# Problem requirements
Would you return, word for word, the lines of the data below from the line with "You are a computer-use" through the line with "Instruction: Click the NEAR token logo icon", and no others?

# Data excerpts
━━━━━━━━━━━━━━━━━━━━

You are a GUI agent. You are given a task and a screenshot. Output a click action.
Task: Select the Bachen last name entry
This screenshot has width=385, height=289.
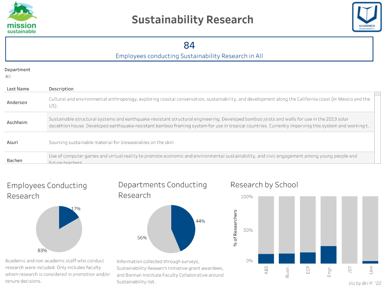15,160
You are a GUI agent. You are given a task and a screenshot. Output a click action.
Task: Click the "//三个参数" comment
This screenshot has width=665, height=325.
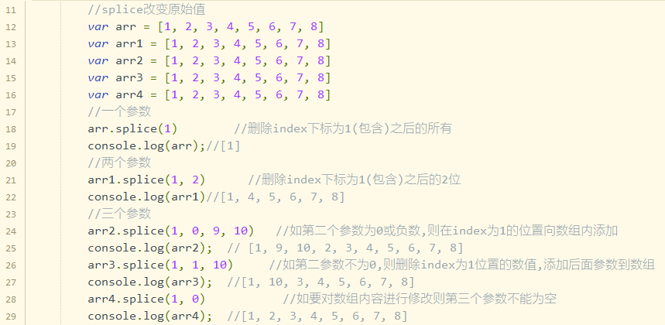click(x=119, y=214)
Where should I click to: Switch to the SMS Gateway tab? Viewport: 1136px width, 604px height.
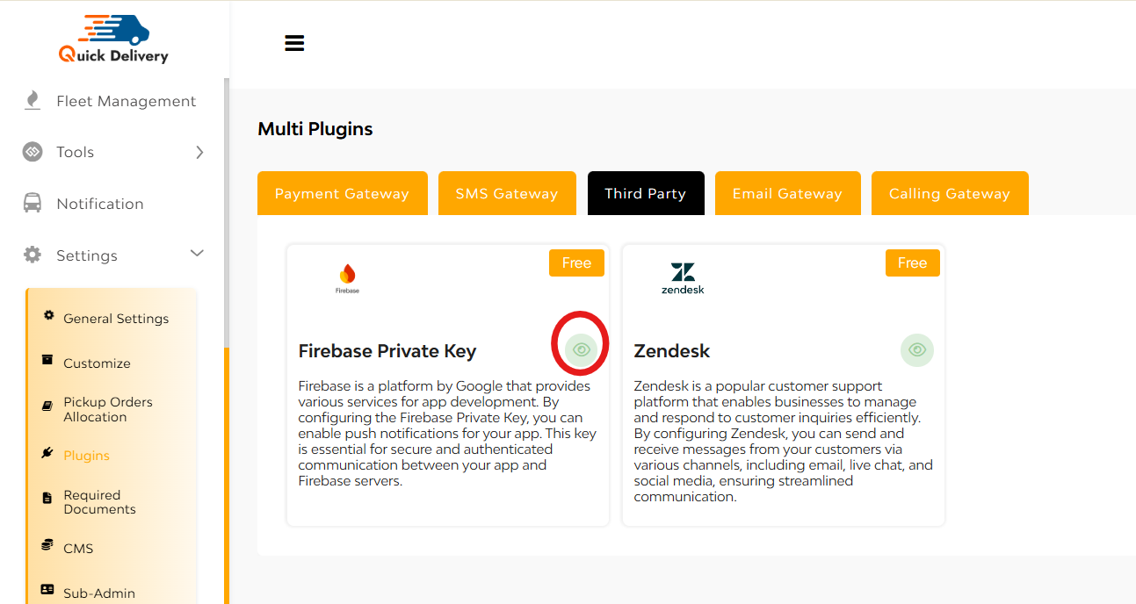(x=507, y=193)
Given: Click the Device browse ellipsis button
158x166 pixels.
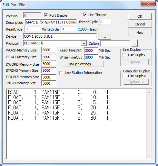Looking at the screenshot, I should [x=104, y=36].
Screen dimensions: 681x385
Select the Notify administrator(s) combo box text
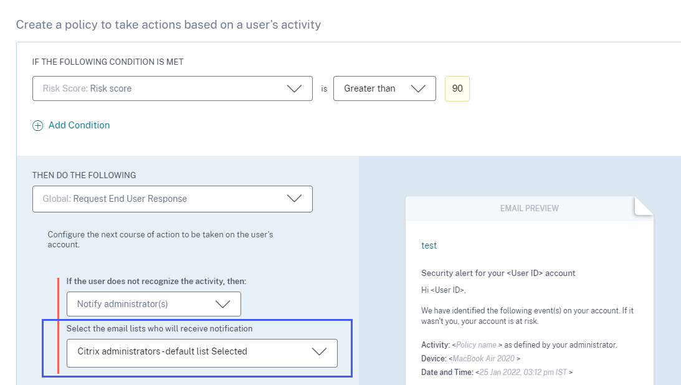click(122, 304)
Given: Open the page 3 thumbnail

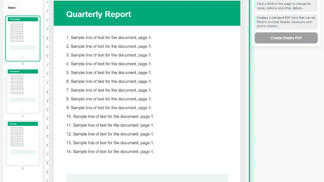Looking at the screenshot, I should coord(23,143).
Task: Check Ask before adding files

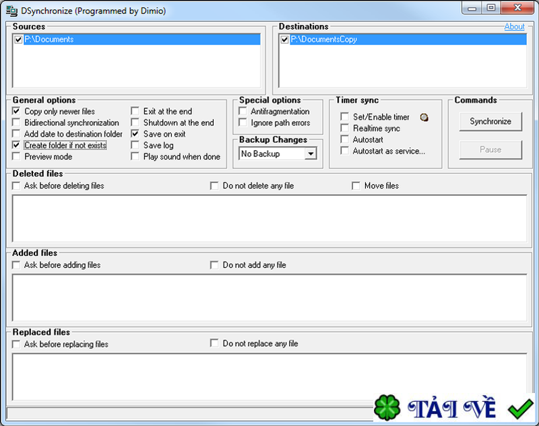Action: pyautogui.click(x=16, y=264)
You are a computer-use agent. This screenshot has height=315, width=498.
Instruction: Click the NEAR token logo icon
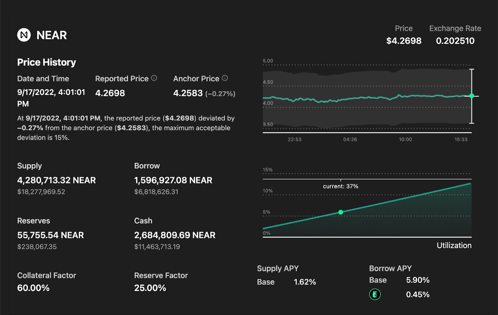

━━━━━━━━━━━━━━━━━━━━

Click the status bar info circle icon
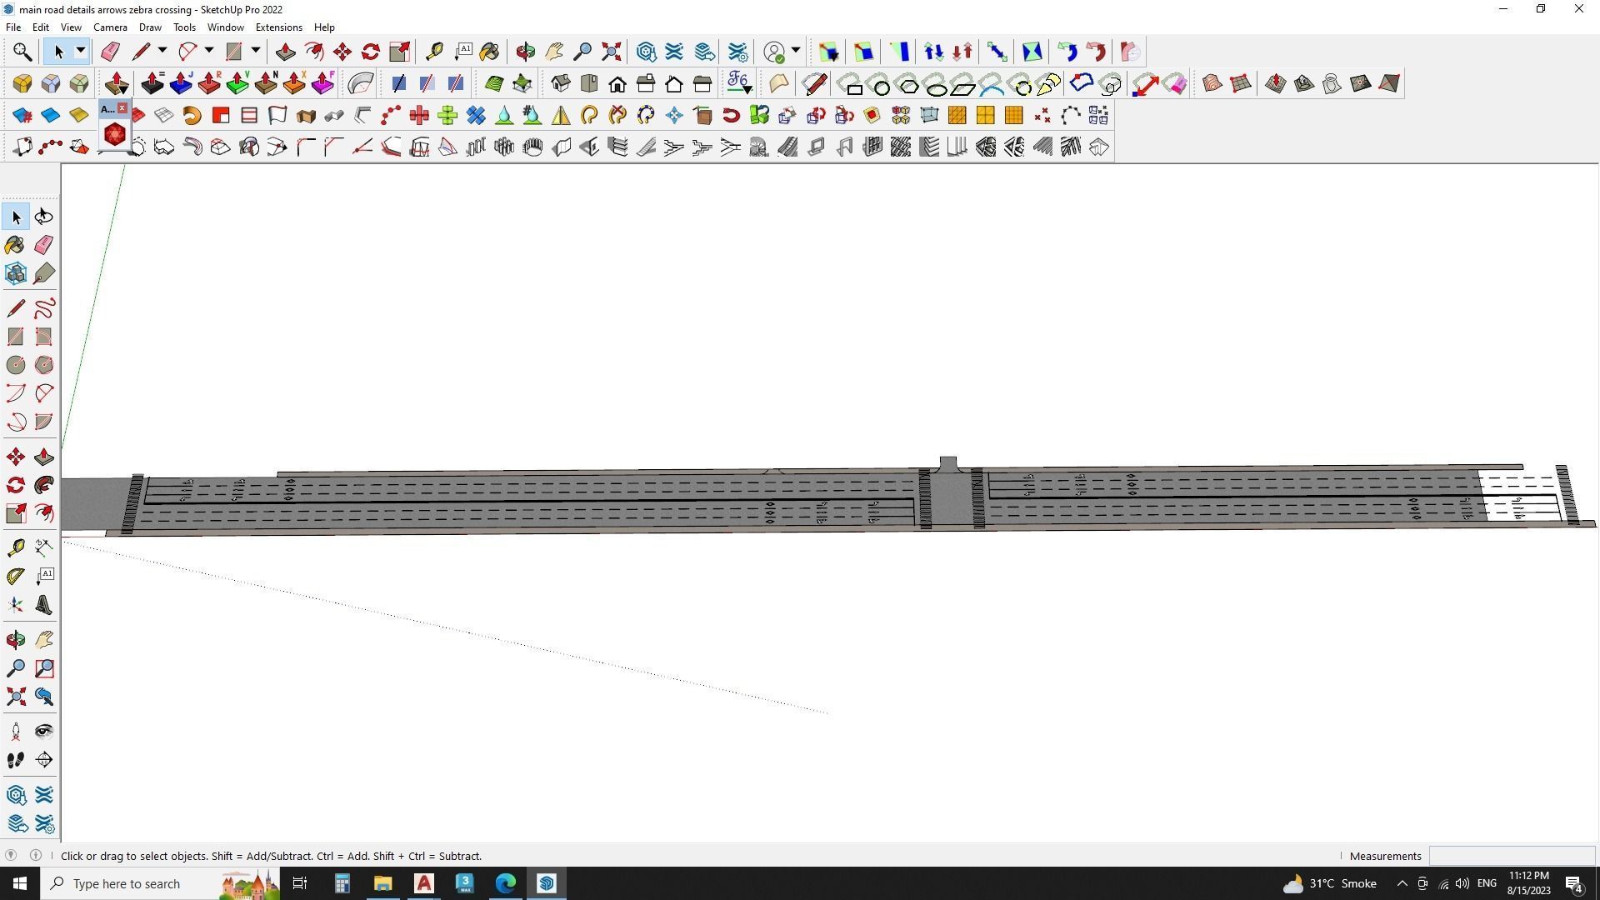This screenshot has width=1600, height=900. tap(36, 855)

━━━━━━━━━━━━━━━━━━━━

# Exercise result
You are a computer-use agent. This screenshot has height=315, width=498.
Instruction: Click the NEAR token logo icon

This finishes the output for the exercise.